Exercise details:
Print each record below exactly as it appears.

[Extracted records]
****************************************

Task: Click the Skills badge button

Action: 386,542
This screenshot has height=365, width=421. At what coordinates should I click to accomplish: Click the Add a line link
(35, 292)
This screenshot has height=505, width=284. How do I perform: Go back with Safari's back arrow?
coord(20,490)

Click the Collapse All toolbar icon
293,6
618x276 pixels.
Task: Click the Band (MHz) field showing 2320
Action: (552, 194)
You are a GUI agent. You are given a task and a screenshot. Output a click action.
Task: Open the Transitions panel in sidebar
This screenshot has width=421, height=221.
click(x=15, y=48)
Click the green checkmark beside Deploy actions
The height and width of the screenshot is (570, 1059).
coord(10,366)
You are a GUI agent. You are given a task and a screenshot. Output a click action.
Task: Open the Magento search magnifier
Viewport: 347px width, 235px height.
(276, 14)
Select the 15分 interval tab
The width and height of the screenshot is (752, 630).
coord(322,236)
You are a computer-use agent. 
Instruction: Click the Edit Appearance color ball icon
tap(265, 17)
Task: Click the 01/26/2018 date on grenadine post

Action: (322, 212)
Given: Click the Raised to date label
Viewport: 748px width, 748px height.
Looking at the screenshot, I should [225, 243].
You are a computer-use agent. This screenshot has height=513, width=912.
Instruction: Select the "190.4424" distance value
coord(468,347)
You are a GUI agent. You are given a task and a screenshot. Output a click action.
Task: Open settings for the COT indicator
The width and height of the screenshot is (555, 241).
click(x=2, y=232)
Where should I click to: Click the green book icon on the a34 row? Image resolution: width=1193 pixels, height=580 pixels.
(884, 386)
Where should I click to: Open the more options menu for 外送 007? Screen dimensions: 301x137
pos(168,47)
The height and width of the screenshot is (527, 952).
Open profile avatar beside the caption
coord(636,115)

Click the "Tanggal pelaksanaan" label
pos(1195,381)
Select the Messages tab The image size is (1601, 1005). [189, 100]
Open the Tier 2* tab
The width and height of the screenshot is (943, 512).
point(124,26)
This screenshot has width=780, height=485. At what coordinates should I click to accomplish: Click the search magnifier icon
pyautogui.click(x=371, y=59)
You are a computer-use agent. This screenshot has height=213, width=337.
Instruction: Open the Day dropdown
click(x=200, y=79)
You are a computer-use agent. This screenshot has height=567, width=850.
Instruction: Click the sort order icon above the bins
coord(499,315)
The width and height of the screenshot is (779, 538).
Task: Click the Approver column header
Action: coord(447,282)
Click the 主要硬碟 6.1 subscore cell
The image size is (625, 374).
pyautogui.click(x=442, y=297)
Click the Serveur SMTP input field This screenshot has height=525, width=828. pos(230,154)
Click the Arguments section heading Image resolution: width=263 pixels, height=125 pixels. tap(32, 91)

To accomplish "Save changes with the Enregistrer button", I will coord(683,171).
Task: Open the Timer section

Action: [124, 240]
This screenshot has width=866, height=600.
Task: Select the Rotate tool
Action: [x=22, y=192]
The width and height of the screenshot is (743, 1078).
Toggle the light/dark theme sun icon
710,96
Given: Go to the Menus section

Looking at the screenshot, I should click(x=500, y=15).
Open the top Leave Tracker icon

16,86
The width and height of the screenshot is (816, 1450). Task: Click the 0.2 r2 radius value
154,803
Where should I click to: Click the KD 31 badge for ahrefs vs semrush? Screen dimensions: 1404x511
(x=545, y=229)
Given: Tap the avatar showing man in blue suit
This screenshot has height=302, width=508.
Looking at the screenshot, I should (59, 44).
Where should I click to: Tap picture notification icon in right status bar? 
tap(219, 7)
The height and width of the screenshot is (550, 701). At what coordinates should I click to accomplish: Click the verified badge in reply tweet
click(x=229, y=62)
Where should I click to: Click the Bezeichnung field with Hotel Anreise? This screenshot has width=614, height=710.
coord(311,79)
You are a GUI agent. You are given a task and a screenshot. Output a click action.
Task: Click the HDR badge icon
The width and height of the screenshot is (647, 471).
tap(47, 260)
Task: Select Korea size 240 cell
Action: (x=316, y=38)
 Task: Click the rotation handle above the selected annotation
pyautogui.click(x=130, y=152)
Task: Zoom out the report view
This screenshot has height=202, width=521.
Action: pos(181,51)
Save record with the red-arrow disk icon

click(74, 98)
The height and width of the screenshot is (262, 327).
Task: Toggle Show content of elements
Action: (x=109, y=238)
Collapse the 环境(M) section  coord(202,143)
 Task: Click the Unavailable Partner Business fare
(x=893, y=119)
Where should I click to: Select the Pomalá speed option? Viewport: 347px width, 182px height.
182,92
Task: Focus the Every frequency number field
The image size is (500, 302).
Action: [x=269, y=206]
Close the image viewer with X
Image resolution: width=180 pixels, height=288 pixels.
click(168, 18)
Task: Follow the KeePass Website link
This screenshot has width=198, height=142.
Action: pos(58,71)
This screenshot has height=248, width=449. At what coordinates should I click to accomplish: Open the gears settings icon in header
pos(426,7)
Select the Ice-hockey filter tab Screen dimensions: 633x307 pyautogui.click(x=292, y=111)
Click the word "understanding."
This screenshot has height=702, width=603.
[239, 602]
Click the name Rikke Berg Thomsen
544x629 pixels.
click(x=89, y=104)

****************************************

Solution for this task:
Task: Click the Skills badge button

Action: 386,542
This screenshot has height=365, width=421. At what coordinates should I click to accomplish: Click the Add a line link
(35, 292)
This screenshot has height=505, width=284. How do I perform: Go back with Safari's back arrow?
coord(20,490)

Click the Collapse All toolbar icon
293,6
618x276 pixels.
Task: Click the Band (MHz) field showing 2320
Action: (552, 194)
You are a GUI agent. You are given a task and a screenshot. Output a click action.
Task: Open the Transitions panel in sidebar
This screenshot has width=421, height=221.
click(x=15, y=48)
Click the green checkmark beside Deploy actions
The height and width of the screenshot is (570, 1059).
coord(10,366)
You are a GUI agent. You are given a task and a screenshot. Output a click action.
Task: Open the Magento search magnifier
Viewport: 347px width, 235px height.
(276, 14)
Select the 15分 interval tab
The width and height of the screenshot is (752, 630).
coord(322,236)
You are a computer-use agent. 
Instruction: Click the Edit Appearance color ball icon
tap(265, 17)
Task: Click the 01/26/2018 date on grenadine post

Action: (322, 212)
Given: Click the Raised to date label
Viewport: 748px width, 748px height.
Looking at the screenshot, I should [225, 243].
You are a computer-use agent. This screenshot has height=513, width=912.
Instruction: Select the "190.4424" distance value
coord(468,347)
You are a GUI agent. You are given a task and a screenshot. Output a click action.
Task: Open settings for the COT indicator
The width and height of the screenshot is (555, 241).
click(x=2, y=232)
Where should I click to: Click the green book icon on the a34 row? Image resolution: width=1193 pixels, height=580 pixels.
(884, 386)
Where should I click to: Open the more options menu for 外送 007? Screen dimensions: 301x137
pos(168,47)
The height and width of the screenshot is (527, 952).
Open profile avatar beside the caption
coord(636,115)

Click the "Tanggal pelaksanaan" label
pos(1195,381)
Select the Messages tab The image size is (1601, 1005). [189, 100]
Open the Tier 2* tab
The width and height of the screenshot is (943, 512).
point(124,26)
This screenshot has width=780, height=485. At what coordinates should I click to accomplish: Click the search magnifier icon
pyautogui.click(x=371, y=59)
You are a computer-use agent. This screenshot has height=213, width=337.
Instruction: Open the Day dropdown
click(x=200, y=79)
You are a computer-use agent. This screenshot has height=567, width=850.
Instruction: Click the sort order icon above the bins
coord(499,315)
The width and height of the screenshot is (779, 538).
Task: Click the Approver column header
Action: coord(447,282)
Click the 主要硬碟 6.1 subscore cell
The image size is (625, 374).
pyautogui.click(x=442, y=297)
Click the Serveur SMTP input field This screenshot has height=525, width=828. pos(230,154)
Click the Arguments section heading Image resolution: width=263 pixels, height=125 pixels. tap(32, 91)

To accomplish "Save changes with the Enregistrer button", I will coord(683,171).
Task: Open the Timer section

Action: [124, 240]
This screenshot has width=866, height=600.
Task: Select the Rotate tool
Action: [x=22, y=192]
The width and height of the screenshot is (743, 1078).
Toggle the light/dark theme sun icon
710,96
Given: Go to the Menus section

Looking at the screenshot, I should click(x=500, y=15).
Open the top Leave Tracker icon

16,86
The width and height of the screenshot is (816, 1450). Task: Click the 0.2 r2 radius value
154,803
Where should I click to: Click the KD 31 badge for ahrefs vs semrush? Screen dimensions: 1404x511
(x=545, y=229)
Given: Tap the avatar showing man in blue suit
This screenshot has height=302, width=508.
Looking at the screenshot, I should (59, 44).
Where should I click to: Tap picture notification icon in right status bar? 
tap(219, 7)
The height and width of the screenshot is (550, 701). At what coordinates should I click to accomplish: Click the verified badge in reply tweet
click(x=229, y=62)
Where should I click to: Click the Bezeichnung field with Hotel Anreise? This screenshot has width=614, height=710.
coord(311,79)
You are a GUI agent. You are given a task and a screenshot. Output a click action.
Task: Click the HDR badge icon
The width and height of the screenshot is (647, 471).
tap(47, 260)
Task: Select Korea size 240 cell
Action: (x=316, y=38)
 Task: Click the rotation handle above the selected annotation
pyautogui.click(x=130, y=152)
Task: Zoom out the report view
This screenshot has height=202, width=521.
Action: pos(181,51)
Save record with the red-arrow disk icon

click(74, 98)
The height and width of the screenshot is (262, 327).
Task: Toggle Show content of elements
Action: (x=109, y=238)
Collapse the 环境(M) section  coord(202,143)
 Task: Click the Unavailable Partner Business fare
(x=893, y=119)
Where should I click to: Select the Pomalá speed option? Viewport: 347px width, 182px height.
182,92
Task: Focus the Every frequency number field
The image size is (500, 302).
Action: [x=269, y=206]
Close the image viewer with X
Image resolution: width=180 pixels, height=288 pixels.
click(168, 18)
Task: Follow the KeePass Website link
This screenshot has width=198, height=142.
Action: pos(58,71)
This screenshot has height=248, width=449. At what coordinates should I click to accomplish: Open the gears settings icon in header
pos(426,7)
Select the Ice-hockey filter tab Screen dimensions: 633x307 pyautogui.click(x=292, y=111)
Click the word "understanding."
This screenshot has height=702, width=603.
[239, 602]
Click the name Rikke Berg Thomsen
544x629 pixels.
click(x=89, y=104)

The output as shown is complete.